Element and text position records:
'''

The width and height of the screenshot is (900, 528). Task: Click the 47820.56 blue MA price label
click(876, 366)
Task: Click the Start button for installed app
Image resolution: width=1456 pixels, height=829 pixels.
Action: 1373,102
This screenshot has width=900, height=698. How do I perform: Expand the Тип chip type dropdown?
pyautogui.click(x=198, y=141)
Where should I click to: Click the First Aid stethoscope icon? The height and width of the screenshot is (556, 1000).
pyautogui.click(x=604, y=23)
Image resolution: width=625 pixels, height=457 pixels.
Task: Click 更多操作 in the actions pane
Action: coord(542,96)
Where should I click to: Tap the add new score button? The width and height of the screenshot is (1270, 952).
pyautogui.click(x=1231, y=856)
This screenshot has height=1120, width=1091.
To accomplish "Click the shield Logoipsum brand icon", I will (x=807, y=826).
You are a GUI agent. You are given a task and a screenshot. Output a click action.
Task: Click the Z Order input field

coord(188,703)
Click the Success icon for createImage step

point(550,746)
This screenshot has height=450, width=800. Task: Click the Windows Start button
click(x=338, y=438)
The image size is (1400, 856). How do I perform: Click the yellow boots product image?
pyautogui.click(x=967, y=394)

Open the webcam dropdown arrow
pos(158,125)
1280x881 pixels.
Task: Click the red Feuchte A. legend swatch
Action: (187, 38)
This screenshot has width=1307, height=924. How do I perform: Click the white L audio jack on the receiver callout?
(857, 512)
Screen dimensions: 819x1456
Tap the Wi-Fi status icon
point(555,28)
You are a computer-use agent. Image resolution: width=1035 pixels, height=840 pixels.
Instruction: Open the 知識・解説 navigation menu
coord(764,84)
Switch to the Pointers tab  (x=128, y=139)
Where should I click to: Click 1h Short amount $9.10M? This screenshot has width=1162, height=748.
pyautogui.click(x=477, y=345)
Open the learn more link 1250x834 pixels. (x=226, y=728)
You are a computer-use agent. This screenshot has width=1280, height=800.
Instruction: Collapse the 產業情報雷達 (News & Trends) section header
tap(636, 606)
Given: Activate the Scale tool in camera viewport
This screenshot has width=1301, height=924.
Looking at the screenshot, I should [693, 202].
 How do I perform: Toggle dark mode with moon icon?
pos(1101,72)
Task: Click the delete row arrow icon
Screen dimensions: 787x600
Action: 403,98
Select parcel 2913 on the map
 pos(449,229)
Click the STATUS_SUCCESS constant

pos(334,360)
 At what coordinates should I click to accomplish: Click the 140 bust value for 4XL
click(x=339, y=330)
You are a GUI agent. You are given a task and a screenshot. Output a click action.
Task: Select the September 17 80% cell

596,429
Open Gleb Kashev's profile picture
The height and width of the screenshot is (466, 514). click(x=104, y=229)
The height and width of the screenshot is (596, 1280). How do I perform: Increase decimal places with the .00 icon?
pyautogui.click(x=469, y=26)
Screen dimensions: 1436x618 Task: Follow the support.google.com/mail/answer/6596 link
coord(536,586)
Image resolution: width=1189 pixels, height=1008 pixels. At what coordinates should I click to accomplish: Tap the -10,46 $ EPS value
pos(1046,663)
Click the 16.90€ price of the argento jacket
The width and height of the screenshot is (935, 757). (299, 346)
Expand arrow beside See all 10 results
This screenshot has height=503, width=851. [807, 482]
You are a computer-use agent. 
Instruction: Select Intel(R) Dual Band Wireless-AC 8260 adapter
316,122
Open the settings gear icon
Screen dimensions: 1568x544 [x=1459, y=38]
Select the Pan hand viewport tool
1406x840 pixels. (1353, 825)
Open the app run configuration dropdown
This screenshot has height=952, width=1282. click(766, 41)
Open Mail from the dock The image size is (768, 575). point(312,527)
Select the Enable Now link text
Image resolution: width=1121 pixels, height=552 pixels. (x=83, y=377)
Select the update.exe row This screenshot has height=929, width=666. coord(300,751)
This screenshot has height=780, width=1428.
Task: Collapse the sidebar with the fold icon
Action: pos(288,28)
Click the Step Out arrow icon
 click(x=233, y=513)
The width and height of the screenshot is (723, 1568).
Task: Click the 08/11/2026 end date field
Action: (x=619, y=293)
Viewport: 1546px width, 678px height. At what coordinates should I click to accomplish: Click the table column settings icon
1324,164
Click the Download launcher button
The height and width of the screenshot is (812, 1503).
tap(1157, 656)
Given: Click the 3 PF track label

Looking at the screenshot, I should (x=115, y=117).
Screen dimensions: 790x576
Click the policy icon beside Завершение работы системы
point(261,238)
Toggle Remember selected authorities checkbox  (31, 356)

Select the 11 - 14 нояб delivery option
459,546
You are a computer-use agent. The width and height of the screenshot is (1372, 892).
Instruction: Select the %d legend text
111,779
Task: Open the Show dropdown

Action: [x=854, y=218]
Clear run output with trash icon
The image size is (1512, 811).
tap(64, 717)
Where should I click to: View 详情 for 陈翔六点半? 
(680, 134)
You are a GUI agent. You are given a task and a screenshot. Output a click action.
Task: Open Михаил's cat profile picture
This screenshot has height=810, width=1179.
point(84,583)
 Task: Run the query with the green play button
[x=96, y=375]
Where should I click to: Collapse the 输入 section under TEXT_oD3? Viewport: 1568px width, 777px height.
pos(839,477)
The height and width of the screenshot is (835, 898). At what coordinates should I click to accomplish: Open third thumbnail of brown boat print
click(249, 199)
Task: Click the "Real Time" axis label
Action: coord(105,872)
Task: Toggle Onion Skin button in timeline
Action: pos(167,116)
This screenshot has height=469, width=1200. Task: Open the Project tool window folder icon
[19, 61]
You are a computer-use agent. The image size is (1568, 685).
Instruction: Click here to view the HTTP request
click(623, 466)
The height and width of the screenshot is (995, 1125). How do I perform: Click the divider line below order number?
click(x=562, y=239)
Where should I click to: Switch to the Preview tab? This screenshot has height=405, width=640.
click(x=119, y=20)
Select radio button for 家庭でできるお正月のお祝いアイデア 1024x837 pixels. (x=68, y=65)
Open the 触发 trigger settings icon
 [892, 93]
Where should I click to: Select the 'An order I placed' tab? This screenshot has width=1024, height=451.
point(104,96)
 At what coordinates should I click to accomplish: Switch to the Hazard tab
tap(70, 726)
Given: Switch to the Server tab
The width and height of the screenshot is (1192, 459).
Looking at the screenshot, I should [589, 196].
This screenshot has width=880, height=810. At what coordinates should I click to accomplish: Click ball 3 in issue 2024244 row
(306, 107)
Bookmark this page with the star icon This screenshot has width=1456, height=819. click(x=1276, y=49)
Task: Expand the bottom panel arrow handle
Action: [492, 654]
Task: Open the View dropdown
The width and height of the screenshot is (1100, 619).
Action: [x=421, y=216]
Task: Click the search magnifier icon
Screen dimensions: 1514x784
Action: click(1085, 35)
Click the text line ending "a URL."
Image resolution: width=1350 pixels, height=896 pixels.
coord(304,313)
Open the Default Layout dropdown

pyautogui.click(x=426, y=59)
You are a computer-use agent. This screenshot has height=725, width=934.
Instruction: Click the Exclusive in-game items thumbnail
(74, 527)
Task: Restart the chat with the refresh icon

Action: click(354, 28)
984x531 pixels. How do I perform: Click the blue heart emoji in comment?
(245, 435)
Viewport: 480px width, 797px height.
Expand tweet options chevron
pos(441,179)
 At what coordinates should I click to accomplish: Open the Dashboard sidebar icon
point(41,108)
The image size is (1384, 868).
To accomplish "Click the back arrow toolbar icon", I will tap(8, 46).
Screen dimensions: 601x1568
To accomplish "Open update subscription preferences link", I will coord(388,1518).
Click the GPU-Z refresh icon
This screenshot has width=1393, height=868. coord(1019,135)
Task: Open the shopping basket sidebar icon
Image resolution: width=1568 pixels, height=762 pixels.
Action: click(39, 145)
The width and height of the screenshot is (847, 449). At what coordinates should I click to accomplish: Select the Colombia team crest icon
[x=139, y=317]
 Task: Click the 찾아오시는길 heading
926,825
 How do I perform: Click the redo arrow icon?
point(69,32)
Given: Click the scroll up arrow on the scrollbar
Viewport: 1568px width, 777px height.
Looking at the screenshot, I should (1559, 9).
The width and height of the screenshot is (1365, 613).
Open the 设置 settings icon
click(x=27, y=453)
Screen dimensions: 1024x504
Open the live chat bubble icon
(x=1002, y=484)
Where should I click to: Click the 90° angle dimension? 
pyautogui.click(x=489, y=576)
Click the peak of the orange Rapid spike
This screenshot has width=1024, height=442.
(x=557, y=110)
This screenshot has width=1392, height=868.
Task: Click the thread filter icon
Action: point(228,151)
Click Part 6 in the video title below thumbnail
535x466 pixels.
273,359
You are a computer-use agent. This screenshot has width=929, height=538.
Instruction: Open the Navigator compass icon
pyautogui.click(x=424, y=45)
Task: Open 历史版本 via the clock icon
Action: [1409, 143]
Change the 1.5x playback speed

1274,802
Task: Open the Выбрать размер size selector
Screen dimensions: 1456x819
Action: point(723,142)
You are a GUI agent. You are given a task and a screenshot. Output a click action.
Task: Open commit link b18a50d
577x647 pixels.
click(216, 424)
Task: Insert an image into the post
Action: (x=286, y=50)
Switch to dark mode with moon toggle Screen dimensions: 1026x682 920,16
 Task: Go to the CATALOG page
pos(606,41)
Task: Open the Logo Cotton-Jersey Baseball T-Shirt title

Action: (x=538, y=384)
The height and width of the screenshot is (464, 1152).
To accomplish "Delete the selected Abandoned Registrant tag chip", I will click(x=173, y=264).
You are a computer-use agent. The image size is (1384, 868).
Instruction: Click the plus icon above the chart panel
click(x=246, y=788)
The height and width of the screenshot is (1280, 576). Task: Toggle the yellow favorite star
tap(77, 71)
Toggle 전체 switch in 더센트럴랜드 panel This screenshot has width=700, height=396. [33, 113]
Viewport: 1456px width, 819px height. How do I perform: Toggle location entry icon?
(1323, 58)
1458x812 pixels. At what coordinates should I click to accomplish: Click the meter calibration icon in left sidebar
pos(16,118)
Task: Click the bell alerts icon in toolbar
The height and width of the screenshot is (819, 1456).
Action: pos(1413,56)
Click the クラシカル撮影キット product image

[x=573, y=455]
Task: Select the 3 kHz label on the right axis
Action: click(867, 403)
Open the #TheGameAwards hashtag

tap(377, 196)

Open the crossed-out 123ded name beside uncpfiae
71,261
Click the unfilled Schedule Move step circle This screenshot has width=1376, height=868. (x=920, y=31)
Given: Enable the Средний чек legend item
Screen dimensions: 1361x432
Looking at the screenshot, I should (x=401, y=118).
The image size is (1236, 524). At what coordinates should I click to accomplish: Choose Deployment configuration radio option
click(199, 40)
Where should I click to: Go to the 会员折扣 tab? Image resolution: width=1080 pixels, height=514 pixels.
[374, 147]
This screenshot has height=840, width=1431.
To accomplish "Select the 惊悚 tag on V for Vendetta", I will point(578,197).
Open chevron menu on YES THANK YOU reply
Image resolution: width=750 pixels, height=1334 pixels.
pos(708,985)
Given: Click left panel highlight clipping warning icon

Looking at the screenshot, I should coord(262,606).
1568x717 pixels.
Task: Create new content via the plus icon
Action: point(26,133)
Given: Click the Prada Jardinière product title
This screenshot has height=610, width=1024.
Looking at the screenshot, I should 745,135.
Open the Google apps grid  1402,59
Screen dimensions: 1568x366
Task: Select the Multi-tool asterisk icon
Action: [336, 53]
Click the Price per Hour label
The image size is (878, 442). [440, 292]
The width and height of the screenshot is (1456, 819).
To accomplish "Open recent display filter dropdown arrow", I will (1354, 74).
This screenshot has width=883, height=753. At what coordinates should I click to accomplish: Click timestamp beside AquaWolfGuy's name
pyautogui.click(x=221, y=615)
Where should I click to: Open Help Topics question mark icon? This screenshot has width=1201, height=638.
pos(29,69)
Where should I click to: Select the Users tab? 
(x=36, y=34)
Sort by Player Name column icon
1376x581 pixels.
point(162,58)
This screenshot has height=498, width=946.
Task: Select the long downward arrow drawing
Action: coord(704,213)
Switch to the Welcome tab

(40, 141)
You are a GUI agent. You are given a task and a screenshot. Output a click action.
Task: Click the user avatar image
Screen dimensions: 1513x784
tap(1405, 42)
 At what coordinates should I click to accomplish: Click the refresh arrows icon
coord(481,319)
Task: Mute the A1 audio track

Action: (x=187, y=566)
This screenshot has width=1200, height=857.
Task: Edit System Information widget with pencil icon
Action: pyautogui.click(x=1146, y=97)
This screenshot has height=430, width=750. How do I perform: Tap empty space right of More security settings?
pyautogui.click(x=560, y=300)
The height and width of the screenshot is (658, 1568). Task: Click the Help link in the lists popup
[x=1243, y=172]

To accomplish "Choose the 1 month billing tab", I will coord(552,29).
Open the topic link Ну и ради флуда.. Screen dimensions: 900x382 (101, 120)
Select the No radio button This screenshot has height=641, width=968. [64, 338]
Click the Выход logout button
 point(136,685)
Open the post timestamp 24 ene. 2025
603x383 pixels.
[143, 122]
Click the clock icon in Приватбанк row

'''

Requirement:
Identify each line in the records above that includes the string "label", and copy those lines out in full.

Written response:
The width and height of the screenshot is (900, 528). Task: Click the 47820.56 blue MA price label
Given: Click the 3 PF track label
Task: Click the "Real Time" axis label
Task: Select the 3 kHz label on the right axis
Click the Price per Hour label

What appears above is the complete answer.